In Partnership with The 74

StudentsFirst Strategist Emphasizes Collaboration

Alexander Russo | April 15, 2013



Fabian Nunez, strategic consultant to StudentsFirst

The Sacramento-based school advocacy group StudentsFirst recently hired Fabian Nunez in an effort to beef up its advocacy efforts in California.

In a telephone interview last week, Nunez gave LA School Report his take on education politics in Sacramento, recent shifts in union priorities after last year’s controversial debate over teacher dismissals, and his vision for higher-performing schools.

“We have to be able to have an impact at the end of the day,” said Nunez. “Making progress for students, finding ways to work with people.”

The fact that such a high-profile Democratic operative — whom the LA Times described as “one of the town’s most influential power brokers” —  would sign on with StudentsFirst is a sign of the reform advocacy group’s growing prominence in Sacramento.

Given the anti-StudentsFirst rhetoric on display at this past weekend’s California Democratic Convention, it’s clear that Nunez has his job cut out for him.

A former California Speaker and National Co-Chair of Hilary Clinton’s 2008 Presidential Campaign, Nunez has his early roots in Los Angeles.  He served as the political director for the Los Angeles County Federation of Labor for four years, and he was the government affairs director for LAUSD for two years.

Nunez said he came to know StudentsFirst through Sacramento Mayor Kevin Johnson, husband of StudentsFirst head Michelle Rhee. He decided to get involved in part because he is an admirer of Los Angeles Mayor Antonio Villaraigosa’s efforts at school reform.

StudentsFirst has been “very successful” electing candidates, according to Nunez. “They’re a force to be reckoned with now. It’s not just ‘did you get the teachers union endorsement or not?'”

Nunez also said he admired the “serious infrastructure” that StudentsFirst has built up in California and nationwide.

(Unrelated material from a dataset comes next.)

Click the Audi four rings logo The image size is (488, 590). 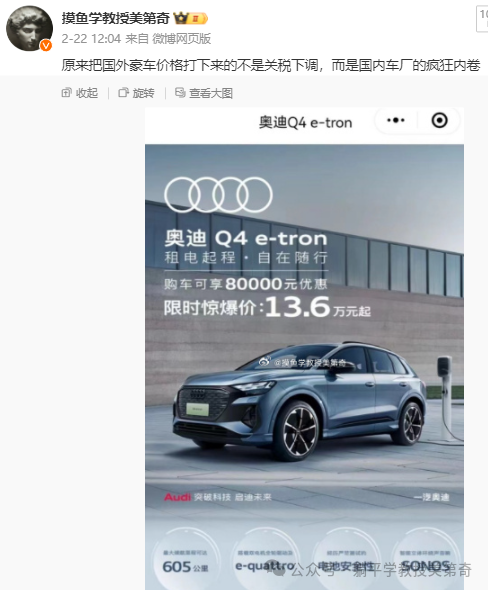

Reactions to the news of his involvement have been mixed in Sacramento, said Nunez — partly due to strong feelings surrounding Rhee and also due to Nunez’s long relationship with the California Teachers Association (CTA), the largest teachers union in the state.

“My thinking has evolved,” he said about taking the new consulting gig.  “I don’t think we can continue to look at ed policy using the same playbook we’ve been using for the past ten years.”

While his thinking may have evolved enough to work with StudentsFirst, Nunez didn’t seem like he’d turned into any sort of fire-breathing union-hater.  “Collaboration” was a theme of Nunez responses throughout the interview.  He decried any efforts to bash teachers or exclude unions from the table.
He did, however, observe that labor was sometimes too strong for its own good, lacking any serious counterbalance to its power.
As an example, Nunez cited the defeat of Senator Padilla’s teacher dismissal bill last year.  “That was an example of ‘be careful what you wish for,'” he said.
“The CTA demonstrated their power by killing that bill, but it backfired on them,” said Nunez.  “Even people who voted against the bill were sick to their stomach.”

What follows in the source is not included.